It provides interface for output generation for one time step, which can be
used to generate sequences.
The key abstraction provided by Decoder is:
1. :code:`(initial_input, initial_state, finished) = initialize(inits)` ,
which generates the input and state for the first decoding step, and gives the
initial status telling whether each sequence in the batch is finished.
It would be called once before the decoding iterations.
2. :code:`(output, next_state, next_input, finished) = step(time, input, state)` ,
which transforms the input and state to the output and new state, generates
input for the next decoding step, and emits the flag indicating finished status.
It is the main part for each decoding iteration.
3. :code:`(final_outputs, final_state) = finalize(outputs, final_state, sequence_lengths)` ,
which revises the outputs(stack of all time steps' output) and final state(state from the
last decoding step) to get the counterpart for special usage.

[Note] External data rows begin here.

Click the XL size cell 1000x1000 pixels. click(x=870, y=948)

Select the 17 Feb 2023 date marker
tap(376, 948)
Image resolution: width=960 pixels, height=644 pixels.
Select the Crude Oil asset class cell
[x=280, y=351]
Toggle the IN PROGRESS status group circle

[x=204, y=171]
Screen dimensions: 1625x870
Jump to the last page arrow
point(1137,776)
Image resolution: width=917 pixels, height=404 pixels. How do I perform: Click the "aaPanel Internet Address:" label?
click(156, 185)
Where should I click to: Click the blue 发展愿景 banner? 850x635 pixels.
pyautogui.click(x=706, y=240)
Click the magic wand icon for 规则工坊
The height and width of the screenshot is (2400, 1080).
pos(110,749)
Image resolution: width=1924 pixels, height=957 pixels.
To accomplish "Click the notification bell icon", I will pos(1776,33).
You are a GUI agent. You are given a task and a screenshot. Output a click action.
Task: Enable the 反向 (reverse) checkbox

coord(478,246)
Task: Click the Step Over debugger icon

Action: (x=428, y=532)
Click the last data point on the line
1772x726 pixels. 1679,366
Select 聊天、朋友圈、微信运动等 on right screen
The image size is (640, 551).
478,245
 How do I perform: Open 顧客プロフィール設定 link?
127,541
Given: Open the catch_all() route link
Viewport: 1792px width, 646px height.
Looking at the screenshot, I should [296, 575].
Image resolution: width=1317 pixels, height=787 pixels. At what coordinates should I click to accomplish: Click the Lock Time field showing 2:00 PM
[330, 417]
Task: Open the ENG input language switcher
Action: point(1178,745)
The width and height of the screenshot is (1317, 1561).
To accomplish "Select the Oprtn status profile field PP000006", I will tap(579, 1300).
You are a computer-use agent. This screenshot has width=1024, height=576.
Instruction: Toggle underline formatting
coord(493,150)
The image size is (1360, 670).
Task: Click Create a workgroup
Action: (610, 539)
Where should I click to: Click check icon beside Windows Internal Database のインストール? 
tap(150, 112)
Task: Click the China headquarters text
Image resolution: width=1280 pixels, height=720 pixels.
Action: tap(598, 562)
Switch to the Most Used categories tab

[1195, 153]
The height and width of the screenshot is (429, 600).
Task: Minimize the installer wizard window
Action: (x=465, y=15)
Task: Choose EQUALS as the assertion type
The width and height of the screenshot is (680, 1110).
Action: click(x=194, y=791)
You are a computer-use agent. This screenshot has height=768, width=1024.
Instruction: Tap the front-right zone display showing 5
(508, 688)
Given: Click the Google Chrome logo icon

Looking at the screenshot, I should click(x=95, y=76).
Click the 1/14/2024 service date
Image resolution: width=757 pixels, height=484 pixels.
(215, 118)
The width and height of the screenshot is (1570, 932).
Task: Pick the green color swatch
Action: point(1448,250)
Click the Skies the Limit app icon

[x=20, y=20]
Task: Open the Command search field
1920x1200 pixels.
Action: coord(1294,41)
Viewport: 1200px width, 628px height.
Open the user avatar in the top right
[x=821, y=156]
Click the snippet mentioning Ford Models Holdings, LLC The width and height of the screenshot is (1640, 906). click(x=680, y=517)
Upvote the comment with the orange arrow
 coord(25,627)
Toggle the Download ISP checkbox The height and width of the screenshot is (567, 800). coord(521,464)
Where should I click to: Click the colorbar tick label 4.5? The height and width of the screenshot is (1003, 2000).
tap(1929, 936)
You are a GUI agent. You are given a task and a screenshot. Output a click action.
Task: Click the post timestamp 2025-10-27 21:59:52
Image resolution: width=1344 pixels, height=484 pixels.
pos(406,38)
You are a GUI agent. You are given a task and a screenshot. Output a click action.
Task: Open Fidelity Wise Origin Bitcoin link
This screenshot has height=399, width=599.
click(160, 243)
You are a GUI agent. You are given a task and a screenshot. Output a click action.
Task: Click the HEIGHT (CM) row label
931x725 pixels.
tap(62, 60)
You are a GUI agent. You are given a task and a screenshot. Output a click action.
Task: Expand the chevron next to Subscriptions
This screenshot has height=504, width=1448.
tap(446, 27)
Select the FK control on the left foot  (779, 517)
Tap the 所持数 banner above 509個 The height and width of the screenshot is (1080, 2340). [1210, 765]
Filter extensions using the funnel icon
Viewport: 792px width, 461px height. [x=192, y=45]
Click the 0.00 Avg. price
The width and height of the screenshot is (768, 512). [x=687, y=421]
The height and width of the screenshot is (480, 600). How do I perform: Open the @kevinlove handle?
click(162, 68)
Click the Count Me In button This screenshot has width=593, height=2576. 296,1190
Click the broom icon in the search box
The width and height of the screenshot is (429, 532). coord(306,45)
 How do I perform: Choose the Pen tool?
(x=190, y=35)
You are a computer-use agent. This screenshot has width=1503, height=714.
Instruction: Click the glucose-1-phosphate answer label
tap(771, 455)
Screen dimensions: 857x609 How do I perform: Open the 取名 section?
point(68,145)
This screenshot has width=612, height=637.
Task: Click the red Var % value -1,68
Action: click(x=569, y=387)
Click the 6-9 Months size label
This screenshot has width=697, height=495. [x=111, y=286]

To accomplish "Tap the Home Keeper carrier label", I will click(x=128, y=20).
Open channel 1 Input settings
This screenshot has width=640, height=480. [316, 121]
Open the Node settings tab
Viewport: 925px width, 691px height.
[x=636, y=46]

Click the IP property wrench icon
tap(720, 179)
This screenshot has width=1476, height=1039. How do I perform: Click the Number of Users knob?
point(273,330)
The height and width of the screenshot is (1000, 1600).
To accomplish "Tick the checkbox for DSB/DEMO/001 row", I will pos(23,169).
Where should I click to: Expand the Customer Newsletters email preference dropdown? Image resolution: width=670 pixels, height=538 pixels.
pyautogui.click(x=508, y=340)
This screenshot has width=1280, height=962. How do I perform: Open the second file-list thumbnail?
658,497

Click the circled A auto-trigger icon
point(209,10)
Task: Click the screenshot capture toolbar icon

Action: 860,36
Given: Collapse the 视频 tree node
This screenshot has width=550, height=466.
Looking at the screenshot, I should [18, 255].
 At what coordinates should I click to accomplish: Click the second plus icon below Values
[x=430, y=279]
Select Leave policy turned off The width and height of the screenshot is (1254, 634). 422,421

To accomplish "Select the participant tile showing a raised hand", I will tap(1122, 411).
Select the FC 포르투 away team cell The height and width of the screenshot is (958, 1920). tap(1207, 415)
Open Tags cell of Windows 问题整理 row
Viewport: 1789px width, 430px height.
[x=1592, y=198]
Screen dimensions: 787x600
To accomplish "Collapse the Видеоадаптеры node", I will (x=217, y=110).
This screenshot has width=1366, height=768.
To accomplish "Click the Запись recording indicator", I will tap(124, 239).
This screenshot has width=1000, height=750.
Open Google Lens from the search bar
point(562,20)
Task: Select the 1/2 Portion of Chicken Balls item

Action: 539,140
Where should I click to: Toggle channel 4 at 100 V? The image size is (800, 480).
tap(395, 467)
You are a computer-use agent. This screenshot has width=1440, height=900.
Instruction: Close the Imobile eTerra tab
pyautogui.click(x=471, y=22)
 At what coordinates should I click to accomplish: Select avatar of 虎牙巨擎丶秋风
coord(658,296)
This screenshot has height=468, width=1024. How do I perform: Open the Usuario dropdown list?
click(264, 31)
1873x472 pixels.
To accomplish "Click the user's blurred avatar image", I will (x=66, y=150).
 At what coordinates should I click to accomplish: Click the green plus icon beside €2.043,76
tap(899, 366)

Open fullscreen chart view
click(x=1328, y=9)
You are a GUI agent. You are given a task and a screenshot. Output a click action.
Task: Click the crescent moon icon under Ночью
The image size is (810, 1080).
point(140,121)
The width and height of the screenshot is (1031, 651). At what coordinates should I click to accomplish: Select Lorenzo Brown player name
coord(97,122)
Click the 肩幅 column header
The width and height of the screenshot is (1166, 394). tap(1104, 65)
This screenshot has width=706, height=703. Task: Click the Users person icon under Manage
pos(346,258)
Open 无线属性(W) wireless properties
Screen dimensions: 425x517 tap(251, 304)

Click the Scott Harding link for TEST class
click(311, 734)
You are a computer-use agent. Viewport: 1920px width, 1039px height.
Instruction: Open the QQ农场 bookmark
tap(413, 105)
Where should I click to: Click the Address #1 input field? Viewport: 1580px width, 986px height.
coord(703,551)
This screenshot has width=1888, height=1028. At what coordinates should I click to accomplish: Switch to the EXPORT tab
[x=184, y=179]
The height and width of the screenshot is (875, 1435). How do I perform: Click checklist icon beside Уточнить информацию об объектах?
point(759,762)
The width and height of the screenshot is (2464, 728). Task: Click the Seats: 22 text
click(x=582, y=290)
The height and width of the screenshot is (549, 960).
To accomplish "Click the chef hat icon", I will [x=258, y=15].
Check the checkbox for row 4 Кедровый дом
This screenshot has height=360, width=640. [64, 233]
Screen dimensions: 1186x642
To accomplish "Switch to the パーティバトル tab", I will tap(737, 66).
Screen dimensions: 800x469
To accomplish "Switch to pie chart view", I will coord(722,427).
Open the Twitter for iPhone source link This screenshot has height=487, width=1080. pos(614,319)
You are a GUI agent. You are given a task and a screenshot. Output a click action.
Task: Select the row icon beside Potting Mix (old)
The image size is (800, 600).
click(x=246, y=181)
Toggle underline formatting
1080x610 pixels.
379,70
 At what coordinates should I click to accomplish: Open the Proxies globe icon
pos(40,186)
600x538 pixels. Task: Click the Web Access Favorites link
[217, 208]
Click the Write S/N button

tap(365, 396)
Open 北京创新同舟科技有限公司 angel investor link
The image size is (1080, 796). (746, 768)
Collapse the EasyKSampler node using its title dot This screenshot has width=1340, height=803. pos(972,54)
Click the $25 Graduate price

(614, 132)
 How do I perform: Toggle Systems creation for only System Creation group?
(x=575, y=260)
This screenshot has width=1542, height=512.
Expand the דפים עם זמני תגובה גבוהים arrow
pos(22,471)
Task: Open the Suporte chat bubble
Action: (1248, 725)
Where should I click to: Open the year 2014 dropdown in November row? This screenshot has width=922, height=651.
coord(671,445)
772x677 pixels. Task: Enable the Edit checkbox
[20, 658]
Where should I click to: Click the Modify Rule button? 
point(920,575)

Not necessary to be implemented if no need to revise the stacked outputs and
state from the last decoding step. If implemented, it would be called after
the decoding iterations.
Decoder is more general compared to RNNCell, since the returned `next_input`
and `finished` make it can determine the input and when to finish by itself
when used in dynamic decoding. Decoder always wraps a RNNCell instance though
not necessary.
"""
def initialize(self, inits):
r"""
Called once before the decoding iterations.
Parameters:
inits: Argument provided by the caller.
Returns:
tuple: A tuple( :code:`(initial_inputs, initial_states, finished)` ). \
`initial_inputs` and `initial_states` both are a (possibly nested \
structure of) tensor variable[s], and `finished` is a tensor with \
bool data type.
"""
raise NotImplementedError
def step(self, time, inputs, states, **kwargs):
r"""
Called per step of decoding.
Parameters:
time(Tensor): A Tensor with shape :math:`[1]` provided by the caller.
The data type is int64.
inputs(Tensor): A (possibly nested structure of) tensor variable[s].
states(Tensor): A (possibly nested structure of) tensor variable[s].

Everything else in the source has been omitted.